Com a pandemia, para manter a sanidade, muitas pessoas passaram a cultivar e a cuidar ainda mais das plantas. O contato com elas ensina, entretém e dá prazer. Elas são seres singulares, suscetíveis, sensíveis e caprichosos da mesma maneira que os humanos.
Se você coloca uma planta no sol quando gosta de sombra, ela logo emite um sinal de desagrado. De outra parte, quando aprecia o sol e é instalada no lugar adequado, ela viceja com toda felicidade. Cuidar das plantas é um aprendizado de vida completo, com as frustrações, os desafios, a fugacidade e as alegrias. Nos coloca em conexão direta com o mistério da vida.

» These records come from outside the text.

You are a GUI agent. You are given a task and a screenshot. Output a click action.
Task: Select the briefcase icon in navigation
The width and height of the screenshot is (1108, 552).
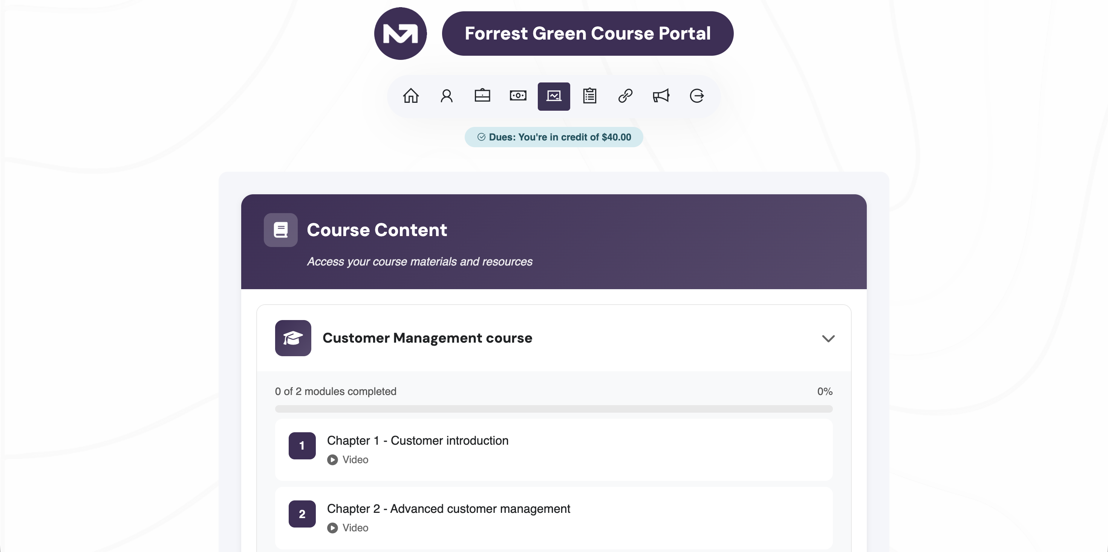tap(482, 96)
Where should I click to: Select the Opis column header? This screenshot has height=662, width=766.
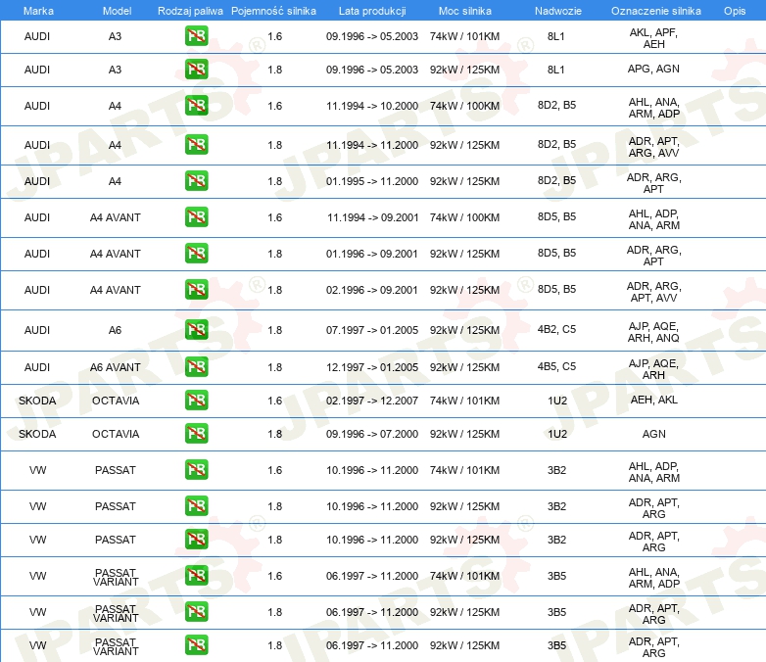click(734, 10)

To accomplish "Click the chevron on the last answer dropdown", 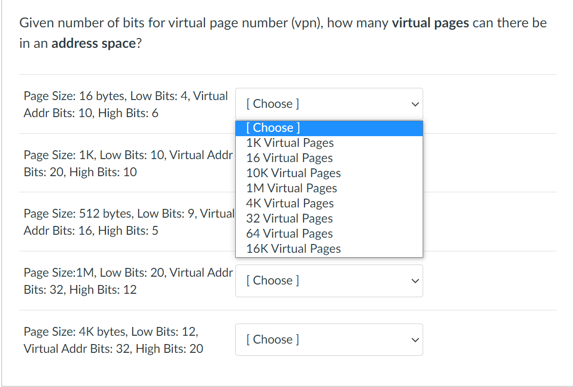I will [x=414, y=340].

As minhas plantas preferidas são a Onze Horas e a Caliandra. Considero a Onze Horas um pequeno milagre de delicadeza. Quando não está exposta à luz solar, ela se fecha com recato feminino, mas, com o sol a pino, esplende com um fulgor extraordinário, que transmite alegria. Quando estou meio desalentado com os desmandos da pandemia, vou até o quintal contemplar os dois vasos de Onze Horas.
E, nesta semana, tive uma surpresa. Plantamos uma caliandra rosa, que estava muito saudável, com sinais de brotos repontando. Mas, ontem, ao acordar, às 6 da matina, fui ao quintal e levei um susto de beleza com flores súbitas, pontiagudas, brilhantes, que pareciam estrelas penduradas nos galhos em plena luz do dia. Lembrei do poema de Rimbaud: “A estrela chorou rosa...”
Fomos até um viveiro e a vendedora era falante pelos cotovelos. Disse que um senhor havia se separado da mulher e passou a comprar muitas plantas. Adquiriu uma infinidade de mudas de flores. Em seguida, voltou com fotos de uma verdadeira alameda de azáleas em esplendor. Curou a desilusão amorosa com as flores.
Fiquei com a incumbência de regar três vasos de impatiens, integrante da família Balsaminaceae, mais conhecida pelo nome brejeiro de Maria sem vergonha. Ela gosta de lugares sombreados e úmidos. Pois bem, me esqueci de aguar a planta e quando cheguei na varanda deparei uma cena desoladora. As plantas dos três vasos estavam desfalecidas, com as flores desbotadas e a trama de galhos e folhas arriados.
Logo, tive uma crise de consciência dramática: “Matei as flores com a minha irresponsabilidade”. A planta do vaso do meio foi a que sofreu mais com aridez. Sem muita esperança que se reanimasse, peguei o regador e encharquei os três vasos. Para minha surpresa, meia hora dois, retornei e a Maria sem Vergonha havia renascido.
As hastes, as folhas e as flores se reavivaram; elas não estavam mortas, haviam apenas desmaiado com a falta de umidade. Bastou que eu colocasse água para que elas bebessem e recobrassem o viço. Elas dão flores de um colorido intenso, que alegram o ambiente.
O nosso poeta Vinicius de Moraes foi expulso do Itamaraty durante o regime militar e diplomado embaixador post mortem, pelo Itamaraty, com a redemocratização. Se ele fosse sagrado médico das flores, as chances de agradá-lo seriam maiores, pois em uma de suas crônicas o poeta manifestou, com todas as letras, o desejo de exercer tal profissão.
Ficaria muito feliz principalmente com os suspiros de devoção respeitosa das damas, quando passasse sério, enfiado em um jaleco branco, empunhando a maletinha, para auscultar o coração das rosas, das margaridas, das orquídeas, dos jasmins, das azaléas e das violetas. E, com certeza, traria o uisquinho na maleta para preservar a sua saúde, ameaçada por ofício tão estressante.